Pagine che potrebbero aprire gli occhi a molti e riempire il cuore ad altri. Dopo l’esordio letterario con il libro “Confessioni di un orco”, la Ognibene continua a suggerire una poetica di tipo “confessionale”, intima ma non voyeurista, quand’anche spudorata nel raccontare gli anfratti più reconditi di una stanza del pensiero. Questa volta ci racconta la storia di Virginia, che poi è la storia di Virginia e Federico: un amore come tanti che tuttavia deve fare i conti con le difficoltà della coppia ad avere un bambino.

Quel desiderio costantemente disatteso diventa dapprima un problema, poi un’ossessione. La malinconia si tinge sempre più di nero, fino a sfociare nella depressione. E quando anche l’opzione dell’adozione si trasforma in un calvario, dalla prospettiva del grembo materno – sempre più caverna senza appigli e chimera senza appelli – i confini della storia si dilatano fino a far diventare questo romanzo una riflessione più generale sull’accanirsi del destino contro certe vite, alcune già in essere, altre mai compiute. Certe decisioni dovrebbero essere sempre “ad personam”, tanto viscerali sono gli aspetti coinvolti? Certamente questo libro offre degli spunti di riflessione senza peli sulla lingua.

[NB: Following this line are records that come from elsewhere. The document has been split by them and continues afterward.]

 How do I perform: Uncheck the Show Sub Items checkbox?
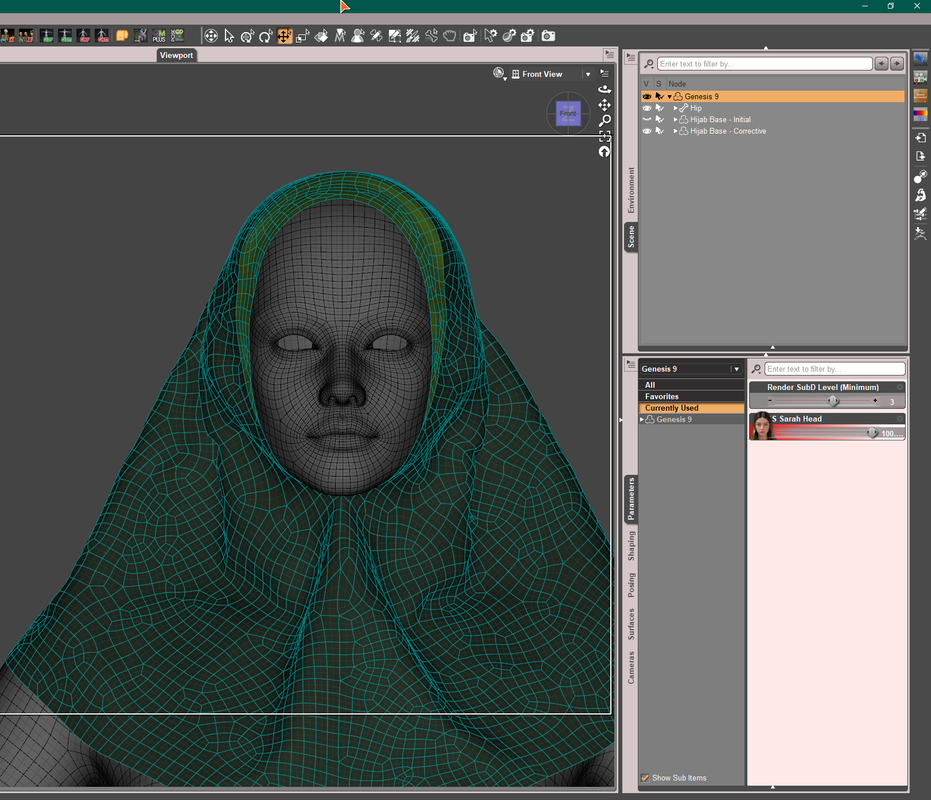click(x=645, y=778)
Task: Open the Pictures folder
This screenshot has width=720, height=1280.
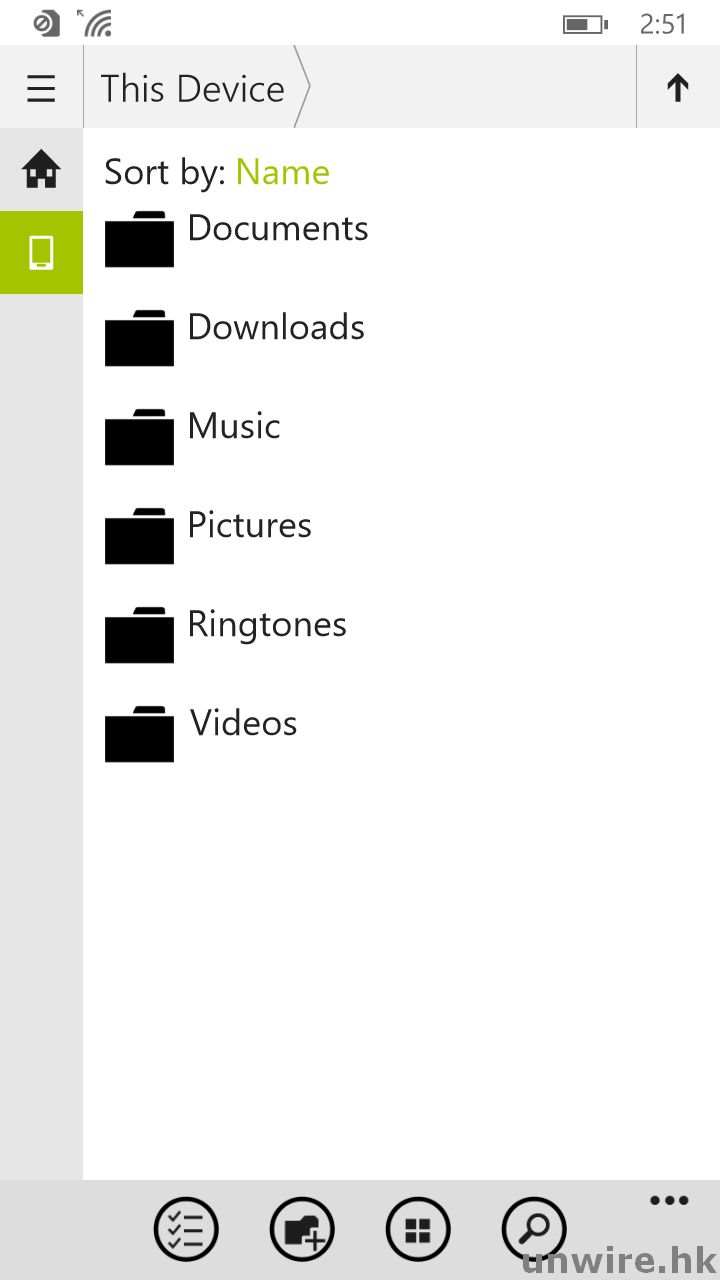Action: [250, 526]
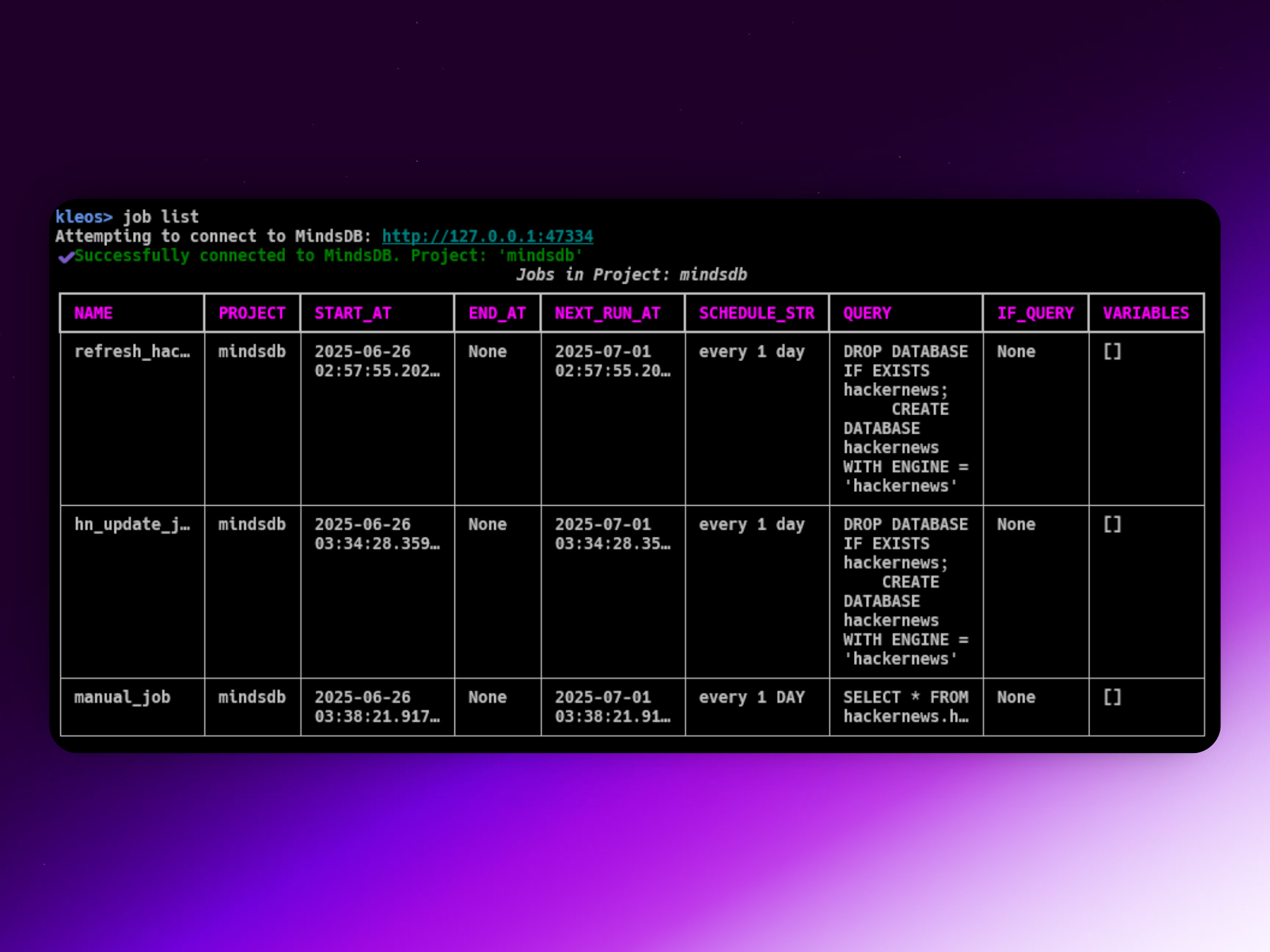Viewport: 1270px width, 952px height.
Task: Select the 'every 1 DAY' schedule cell
Action: (x=751, y=697)
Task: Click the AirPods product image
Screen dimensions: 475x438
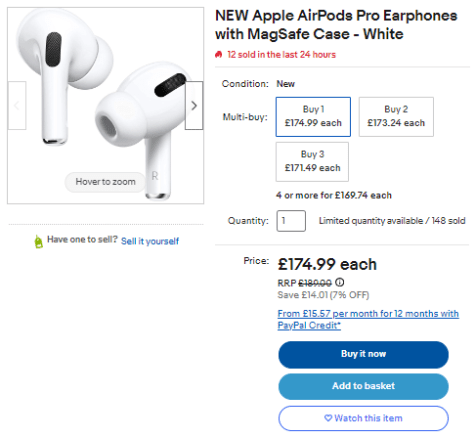Action: click(105, 105)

La Ognibene – nota anche per i suoi trascorsi radiofonici del segno del rock’n’roll (si ascolti ad esempio il programma “Snatura Rock” su Radio Sherwood) e per essere stata una penna del rivista musicale di culto Il Mucchio Selvaggio – sembra mettere dei punti esclamativi accanto ai tanti punti interrogativi, nell’infinita diatriba sull’aborto, con la sua prosa forte, dritta, ficcante. Come una buona canzone rock.